Tasks to complete »
A – The text on the term "Minor Attracted Person" says many people prefer that label. What reason does it give for that preference?
B – In the text on the term "Minor Attracted Person," swap "therapy" for "counseling". Start at the words "Yeah! It's similar, though" and end after "attracted to children.".
C – Write the next part of the text on the term "Minor Attracted Person," following on from its final sentence.

Many people use the term "Minor Attracted Person" or "MAP" because it more broadly encompasses everyone with an attraction to children, not just people attracted to pre-pubescent children.

There are other community labels that we use for those of us that like boys, girls, both, or neither, as well as those of us that exclusively like children, or those of us that like adults too. There are other things, too, but this post has gone on long enough. 😅

I'm aware that some of that probably sounds super gross. It's not anything that any of us chose to have. This is something that we experience. Imagine if you woke up tomorrow and were suddenly one of these things. It would be pretty difficult. Almost none of us have had an easy experience.

[–] [email protected] 4 points 8 months ago

Yeah! It's similar, though not quite the same. We aren't sick, pedophilia isn't a mental illness. You can treat and cure drug addiction, but we aren't addicted to anything. We have a sexual attraction. Often, therapy looks like helping us to accept our attractions and ourselves for who we are. There may be other elements too, like victim empathy and things like that for pedophiles who struggle with impulse control, but on the whole it's acceptance. Many of us start out pretty revolted with our attractions just like an everyday teleiophile would if they suddenly woke up and found themselves attracted to children.

Input data »

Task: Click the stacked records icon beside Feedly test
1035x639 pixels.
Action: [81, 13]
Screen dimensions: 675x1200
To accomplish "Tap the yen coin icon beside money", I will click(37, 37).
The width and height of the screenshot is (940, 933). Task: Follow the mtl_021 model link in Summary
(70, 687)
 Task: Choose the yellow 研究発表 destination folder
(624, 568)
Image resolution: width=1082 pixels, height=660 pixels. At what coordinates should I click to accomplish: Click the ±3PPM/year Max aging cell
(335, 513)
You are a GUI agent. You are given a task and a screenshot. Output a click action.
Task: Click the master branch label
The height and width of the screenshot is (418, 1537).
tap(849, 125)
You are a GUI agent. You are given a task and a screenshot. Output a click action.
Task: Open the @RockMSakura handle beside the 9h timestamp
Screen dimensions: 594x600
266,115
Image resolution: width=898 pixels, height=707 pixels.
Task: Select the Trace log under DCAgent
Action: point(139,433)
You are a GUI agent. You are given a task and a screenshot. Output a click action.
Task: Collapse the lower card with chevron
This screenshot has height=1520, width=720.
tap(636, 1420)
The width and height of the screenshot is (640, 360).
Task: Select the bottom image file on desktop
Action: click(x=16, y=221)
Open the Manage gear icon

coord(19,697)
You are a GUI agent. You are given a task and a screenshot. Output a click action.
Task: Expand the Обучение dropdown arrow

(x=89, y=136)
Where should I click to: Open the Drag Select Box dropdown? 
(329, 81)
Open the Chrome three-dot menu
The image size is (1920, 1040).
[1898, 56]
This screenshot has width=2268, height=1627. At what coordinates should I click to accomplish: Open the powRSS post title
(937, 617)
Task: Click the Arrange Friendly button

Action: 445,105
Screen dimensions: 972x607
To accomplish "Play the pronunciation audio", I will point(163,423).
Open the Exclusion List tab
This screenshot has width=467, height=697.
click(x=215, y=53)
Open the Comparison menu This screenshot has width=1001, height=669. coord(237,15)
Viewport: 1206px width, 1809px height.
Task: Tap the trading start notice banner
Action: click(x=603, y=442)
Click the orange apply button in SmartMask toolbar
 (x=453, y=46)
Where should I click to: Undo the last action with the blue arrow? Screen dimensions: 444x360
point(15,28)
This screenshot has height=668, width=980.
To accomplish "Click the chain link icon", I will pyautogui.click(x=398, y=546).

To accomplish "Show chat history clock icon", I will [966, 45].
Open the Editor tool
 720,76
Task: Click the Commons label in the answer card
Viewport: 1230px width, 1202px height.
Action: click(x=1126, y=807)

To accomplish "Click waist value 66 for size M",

Answers to the problems »
A – Many people use "Minor Attracted Person," or "MAP," because it covers everyone with an attraction to children. It is not limited to people attracted to pre-pubescent children.

B –
Yeah! It's similar, though not quite the same. We aren't sick, pedophilia isn't a mental illness. You can treat and cure drug addiction, but we aren't addicted to anything. We have a sexual attraction. Often, counseling looks like helping us to accept our attractions and ourselves for who we are. There may be other elements too, like victim empathy and things like that for pedophiles who struggle with impulse control, but on the whole it's acceptance. Many of us start out pretty revolted with our attractions just like an everyday teleiophile would if they suddenly woke up and found themselves attracted to children.

C –
[–] [email protected] 5 points 8 months ago

Thanks so much, and I'm not offended. A lot of people think it's a mental illness. Two friends were totally shocked when I said I didn't need therapy for it. "WHAT DO YOU MEAN YOU DON'T NEED THERAPY? MAYBE THERE'S SOME WAY TO REATTACH YOUR ATTRACTIONS TO SOMETHING NORMAL!" Conversion therapy doesn't work for gay people or for pedophiles.

Anyway, I really appreciate you. You stay strong too!

[–] [email protected] 8 points 8 months ago (2 children)

Hey! I'm not OP, but I am also a pedophile. Thank you so much! I do want to just point out that while we may be mentally ill in some ways (chronic depression for me), pedophilia isn't one. It's simply our sexuality. The DSM does list pedophilic disorder, which is if our attractions cause us distress, but that's not the case for me anymore.

I really appreciate your input, though! Thanks! I wish you the best!

[–] [email protected] 5 points 8 months ago
[–] [email protected] 15 points 8 months ago (2 children)

Hi there! I'm not OP, but I am also a pedophile.

I'm going to "yes, and" you on your first point there: the primary focus should be on protecting children, and one of the best ways to do that is by providing support to pedophiles. Many pedophiles discover their attractions between the ages of 12 and 17. Most of them never talk about it with anyone (I certainly didn't). According to research, this puts them at increased risk of commiting a contact offense against a child. It also I creases the risk of suicide. Many teen pedophiles kill themselves when they realize what they're attracted to. Getting support, either from a therapist or from anti-contact peers, diminishes those risks significantly.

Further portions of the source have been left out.